Well, there is a great debate as to how much flexibility FEMA has under current law with regard to the Stafford Act. Many people believe they have more flexibility than they're exercising, and we have some concerns, as they do. They understandably want to protect taxpayers' interest, and they also don't want to be accused of violating the law themselves. ...
Is this just what happens when the [federal] government gets involved?
The federal government is a lag indicator, because the federal government tends to act when others failed to act or when there's a crisis, and because it's the furthest removed from the people. The Founding Fathers even intended that. They intended for the states to be the experimental labs, if you will, and for the states to have more flexibility. So any time you get the federal government involved, that adds a new layer of government. ...
I remember the legislative history on the Stafford Act. It was an amendment made to the Disaster Recovery Act 14 years earlier. People were trying to [rebuild] things better than what they were. The taxpayers felt that their money was being wasted.
There are a lot of details. Let's just say that you had a number of facilities that were insured under the Stafford Act or other federal programs, and let's say that you determine how much money they should be eligible for based upon the existing law. That existing law may say you build it back to prior condition; that's one thing.
But on the other hand, as long as you use that money for a specified purpose -- building back the schools, bringing back the health care system -- if you do it in a way that eliminates duplication -- that puts the schools where you need them, that upgrades the school so you may have fewer schools but better schools -- as long as you're not spending any more money than otherwise you're eligible for under the program, what's the problem?
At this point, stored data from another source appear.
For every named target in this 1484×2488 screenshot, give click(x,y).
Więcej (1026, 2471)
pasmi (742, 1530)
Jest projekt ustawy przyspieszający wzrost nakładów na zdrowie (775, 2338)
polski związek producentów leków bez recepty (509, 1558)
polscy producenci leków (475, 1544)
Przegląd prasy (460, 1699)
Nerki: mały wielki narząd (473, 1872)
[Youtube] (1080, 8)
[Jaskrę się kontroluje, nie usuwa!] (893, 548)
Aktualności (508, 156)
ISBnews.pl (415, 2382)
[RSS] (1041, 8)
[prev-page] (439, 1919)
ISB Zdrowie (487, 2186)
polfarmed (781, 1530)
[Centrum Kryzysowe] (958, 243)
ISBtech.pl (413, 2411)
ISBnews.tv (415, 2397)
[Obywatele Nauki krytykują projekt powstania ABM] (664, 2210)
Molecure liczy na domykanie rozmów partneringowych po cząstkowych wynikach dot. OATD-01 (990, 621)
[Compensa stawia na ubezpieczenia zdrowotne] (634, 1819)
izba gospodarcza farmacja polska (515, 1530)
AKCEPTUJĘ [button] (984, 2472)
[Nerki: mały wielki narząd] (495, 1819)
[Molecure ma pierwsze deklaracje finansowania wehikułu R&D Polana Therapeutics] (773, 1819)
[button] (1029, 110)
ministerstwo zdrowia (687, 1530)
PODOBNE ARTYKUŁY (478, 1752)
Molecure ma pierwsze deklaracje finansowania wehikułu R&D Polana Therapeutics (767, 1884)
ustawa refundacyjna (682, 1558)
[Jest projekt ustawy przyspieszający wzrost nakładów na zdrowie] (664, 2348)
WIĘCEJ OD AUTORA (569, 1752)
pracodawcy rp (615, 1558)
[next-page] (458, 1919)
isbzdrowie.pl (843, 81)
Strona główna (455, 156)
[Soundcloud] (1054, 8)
There are a lot of people in Louisiana that want to know the answer to that question: What is the problem? ... Can we figure out a way to solve this? Can we bend the law to meet the problem?
... That's something that FEMA needs to be pushed on. That's why we have the Congress. We have the Congress to be able to engage in oversight activities, in order to be able to question the executive branch on how they're discharging their statutory responsibilities.
So first, how much flexibility do they have, and to what extent [are they] using it? And secondly, irrespective of that, to the extent there's a problem, let's fix it. What do we need to do statutorily in order to provide a reasonable degree of flexibility to do what makes sense for the future while protecting the taxpayers against abuse? I clearly believe it's possible to achieve those two objectives.
Donald Powell
Federal coordinator of Gulf Coast rebuilding, 2005-08
You've said in the past that you think the Stafford Act needs some reform. What are you pushing for?
... The Stafford Act is set by Congress, and it's offered some challenges in these types of catastrophic events. This president together with Congress has sent a lot of money down here to help rebuild the infrastructure in Mississippi and Louisiana; it's in excess of $10 billion. And then Louisiana has part of the CDBG [Community Development Block Grant] money, in excess of a billion dollars, to speak to infrastructure needs that would not be covered by the Stafford Act.
So there are challenges there, but there's also the taxpayers. And I recognize the people along the Gulf Coast are taxpayers, [but I] have spoken to that issue, and it's important that it be spent wisely. ...
... You talked about [the federal response] being more efficient. What would have to happen in order to make it more efficient?
This whole notion of the Stafford Act -- someone needs to review that, look at that. I'm a common-sense guy. I recognize some of the rules and regulations and why they were put in, but sometimes there ought to be ways to have some exceptions based upon a certain set of facts. I think this calls for that.